What if clinicians think patients won’t adhere and it’s not worth trying exercise?

With any treatment, there are individual differences in adherence. I think that with any treatment you’re providing, you have to take patient preference into consideration. Just some people are unwilling to exercise, others are unwilling to take a medication or engage in psychotherapy. You have to take that into account, but you have to be able to give the right tools to patients who are interested in exercising. 

If patients leaving your talk could change only one thing, what would you want that to be? 

We’re making a big push to encourage clinicians to at least ask about physical activity. I think it’s not only important to think about not only about the mental health benefits of exercise, but also about the physical benefits. Physical activity should be viewed as a vital sign for every clinician to check. 

It’s also important to emphasize that even though 150 minutes of exercise is the goal, patients aren’t going to go from 0 to 150 overnight. It’s important to encourage small changes in behavior to get them active over time. 

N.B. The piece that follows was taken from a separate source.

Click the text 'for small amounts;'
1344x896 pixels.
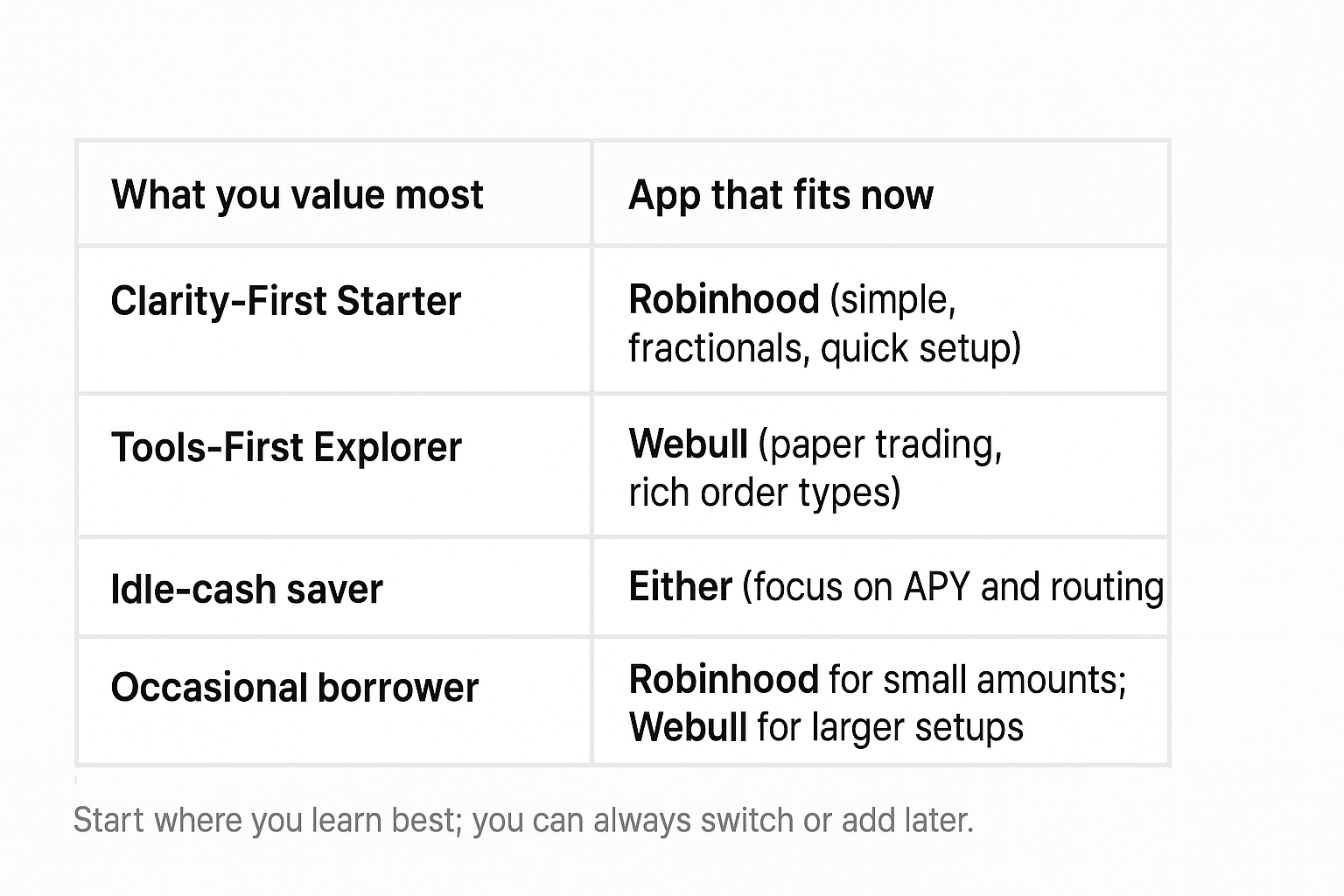[977, 680]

The American College of sports Medicine has been specifically looking at how we can screen for exercise. They have a questionnaire with 2 questions: how many days are you engaging in physical activity, and on those days how many minutes are you

They’re also working to set up a referral network, so clinicians can refer patients to people on to someone who has specific expertise in exercise. Hopefully people are at least getting a base knowledge so they can start that conversation of encouraging a patient to be more active. 

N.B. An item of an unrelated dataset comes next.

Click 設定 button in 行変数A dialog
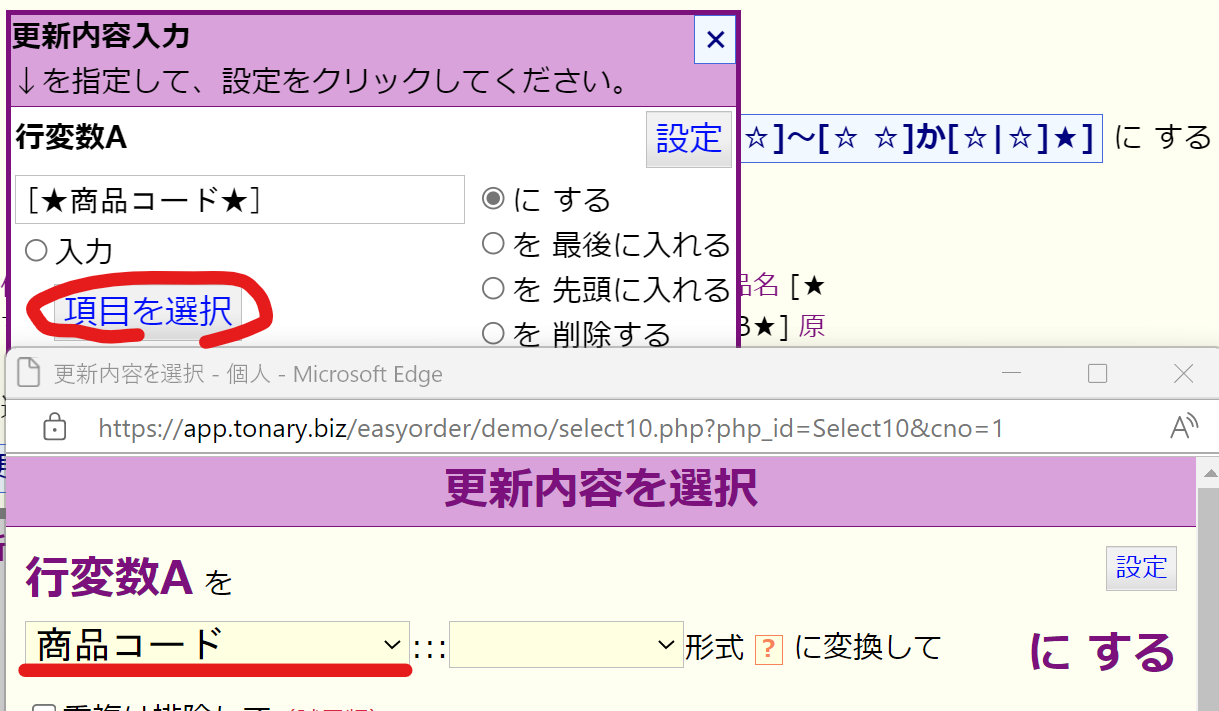This screenshot has width=1219, height=711. point(688,139)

When does adherence stop and are there strategies for addressing that?

We see that adherence gradually declines for about 6 months. If someone is adherent for the first 6 months, it’s likely they’ll continue to be adherent. If someone becomes nonadherent, it’s revisiting that conversation about barriers and the problems they’re encouraging and helping them troubleshoot and come up with solutions to those problems. 

Any advice for how to manage time and still talk about exercise with patients?

Having some conversation is better than having none. It may be as simple as asking the questions and articulating the goal, which can be a 30-second conversation. Time is important, but let’s have that conversation and write a prescription. If you have more time, you could always extend the conversation.